Now I stand in a line of recently-painted Schwinn Stallions. I am slowly getting an inferiority complex but I know that I am loved as a rare and lucky survivor. One of the oldest Schwinns whispered to me, “When the Illinois Boys get you--you stay got”, so I have settled in for a long winter’s nap, with ripe sugar plums putting out smoke rings around in my head tube. My high-born destiny has been secured.

            Thanks be to the ”Alien” Classic American Bike Exchanger (CABE), who is known as John Gailey. He hovers around Pittsburg. Dark Maroony was so tightly packed that the clever little fellow couldn’t escape.

            Please note: This WZ model frame was sold as just a complete bike and never had a Whizzer on it, but I never let facts stand in the way of a mediocre story.

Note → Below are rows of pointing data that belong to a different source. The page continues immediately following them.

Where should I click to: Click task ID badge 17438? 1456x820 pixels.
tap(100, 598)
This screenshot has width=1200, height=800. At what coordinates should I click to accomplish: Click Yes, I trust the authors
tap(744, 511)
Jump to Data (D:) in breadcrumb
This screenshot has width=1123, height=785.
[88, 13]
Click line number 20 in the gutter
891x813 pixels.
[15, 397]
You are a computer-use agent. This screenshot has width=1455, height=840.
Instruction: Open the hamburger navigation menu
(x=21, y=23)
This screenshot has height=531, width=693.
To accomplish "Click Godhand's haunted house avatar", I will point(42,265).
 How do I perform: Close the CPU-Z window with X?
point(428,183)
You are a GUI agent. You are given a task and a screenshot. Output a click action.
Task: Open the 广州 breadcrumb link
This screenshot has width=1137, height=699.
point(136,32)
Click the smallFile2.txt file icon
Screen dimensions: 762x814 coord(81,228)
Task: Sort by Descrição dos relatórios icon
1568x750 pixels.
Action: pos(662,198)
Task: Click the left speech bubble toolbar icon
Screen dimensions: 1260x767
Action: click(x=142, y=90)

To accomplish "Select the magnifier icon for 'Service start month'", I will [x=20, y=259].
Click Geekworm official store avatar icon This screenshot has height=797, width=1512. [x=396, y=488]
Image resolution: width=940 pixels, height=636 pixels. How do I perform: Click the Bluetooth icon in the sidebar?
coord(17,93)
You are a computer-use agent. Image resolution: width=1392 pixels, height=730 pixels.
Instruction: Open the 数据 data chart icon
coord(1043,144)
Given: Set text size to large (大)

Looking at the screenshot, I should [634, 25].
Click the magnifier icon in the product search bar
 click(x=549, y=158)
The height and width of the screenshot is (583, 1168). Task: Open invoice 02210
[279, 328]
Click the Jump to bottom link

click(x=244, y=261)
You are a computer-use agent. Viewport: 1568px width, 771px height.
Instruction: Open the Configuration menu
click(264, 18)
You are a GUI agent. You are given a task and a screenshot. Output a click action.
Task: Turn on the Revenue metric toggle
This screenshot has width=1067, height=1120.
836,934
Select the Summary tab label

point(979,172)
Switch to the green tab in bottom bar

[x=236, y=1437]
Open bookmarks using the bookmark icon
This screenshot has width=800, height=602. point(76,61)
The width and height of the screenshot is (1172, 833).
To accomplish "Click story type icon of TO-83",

* When Commodore Perry was making arrangements for his dash for the pole, He learned of the local saying, “If you lend out your sled it may come back broken but if you lend out your wife, she always comes back happy.” Perry didn’t want to offend the custom of bed warming or the plump Women Of The North, despite the fact that their hygiene standards and the number of fleas per person were not what he was used to. When Mrs. Perry arrived for the “reached-the-pole” ceremony, the generous husbands hung around her with thoughts of reciprocation, but the proper Victorian lady quickly became enlightened and then appalled, so there may have been some awkward private conversations, but important history was made and no sleds had been broken.

Re-printed from the National Whizzer Newsletter


----------



## bricycle (Jan 29, 2020)

Just what you needed...


----------



## SteveF (Jan 29, 2020)

Great story! The aliens did well.


----------



## John Gailey (Jan 30, 2020)

Spectacular!


----------